Document false sharing

ocaml-multicore · Aug 15, 2023 · e6c2542 · e6c2542
1 parent 9bce842
commit e6c2542
Showing 1 changed file with 124 additions and 0 deletions.
diff --git a/README.md b/README.md
@@ -88,6 +88,7 @@ is distributed under the [ISC license](LICENSE.md).
     - [Understanding transactions](#understanding-transactions)
     - [A three-stack lock-free queue](#a-three-stack-lock-free-queue)
     - [A rehashable lock-free hash table](#a-rehashable-lock-free-hash-table)
+  - [Avoid false sharing](#avoid-false-sharing)
   - [Beware of torn reads](#beware-of-torn-reads)
 
 ## A quick tour
@@ -1984,6 +1985,129 @@ What we have here is a lock-free hash table with rehashing that should not be
 highly prone to starvation. In other respects this is a fairly naive hash table
 implementation. You might want to think about various ways to improve upon it.
 
+### Avoid false sharing
+
+False sharing is a form of contention that arises when some location, that is
+being written to by at least a single core, happens to be in memory next to
+&mdash; within the same cache line aligned block of memory &mdash; another
+location that is accessed, read or written, by other cores.
+
+Perhaps contrary to how it is often described, false sharing doesn't require the
+use of atomic variables or atomic instructions.

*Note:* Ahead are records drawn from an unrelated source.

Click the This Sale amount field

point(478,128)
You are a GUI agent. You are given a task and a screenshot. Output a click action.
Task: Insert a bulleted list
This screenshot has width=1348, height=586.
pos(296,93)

Consider the following example:
+
+```ocaml
+# type state = { mutable counter: int; mutable finished: bool }
+type state = { mutable counter : int; mutable finished : bool; }
+
+# let state = { counter = 1_000; finished = false }
+val state : state = {counter = 1000; finished = false}
+
+# let reader = Domain.spawn @@ fun () ->
+    while not state.finished do
+      Domain.cpu_relax ()
+    done
+val reader : unit Domain.t = <abstr>
+
+# while 0 < state.counter do
+    state.counter <- state.counter - 1
+  done;
+- : unit = ()
+
+# state.finished <- true;
+- : unit = ()
+
+# Domain.join reader
+- : unit = ()
+```
+
+The `state` is a record with two fields, `counter` and `finished`, next to each
+other, which makes it rather likely for them to happen to reside in the same
+cache line aligned block of memory. The main domain repeatedly mutates the
+`counter` field and the other domain repeatedly reads the `finished` field. What
+this means in practice is that the reads of the `finished` field by the other
+domain will be very expensive, because the cache is repeatedly invalidated by
+the `counter` updates done by the main domain.
+
+The above example is contrived, of course, but this sort of false sharing can
+happen very easily. Cache lines are typically relatively large &mdash; 8, 16, or
+even 32 words wide. Typically many, if not most, heap allocated objects in OCaml
+are smaller than a cache line, which means that false sharing may easily happen
+even between seemingly unrelated objects.
+
+To completely avoid false sharing one would basically need to make sure that
+mutable locations (atomic or otherwise) are not allocated next to locations that
+might be accessed from other domains. Unfortunately, that is difficult to
+achieve without being expensive in itself as it tends to increase memory usage
+and the amount of initializing stores.
+
+The
+[`Loc.make`](https://ocaml-multicore.github.io/kcas/doc/kcas/Kcas/Loc/index.html#val-make)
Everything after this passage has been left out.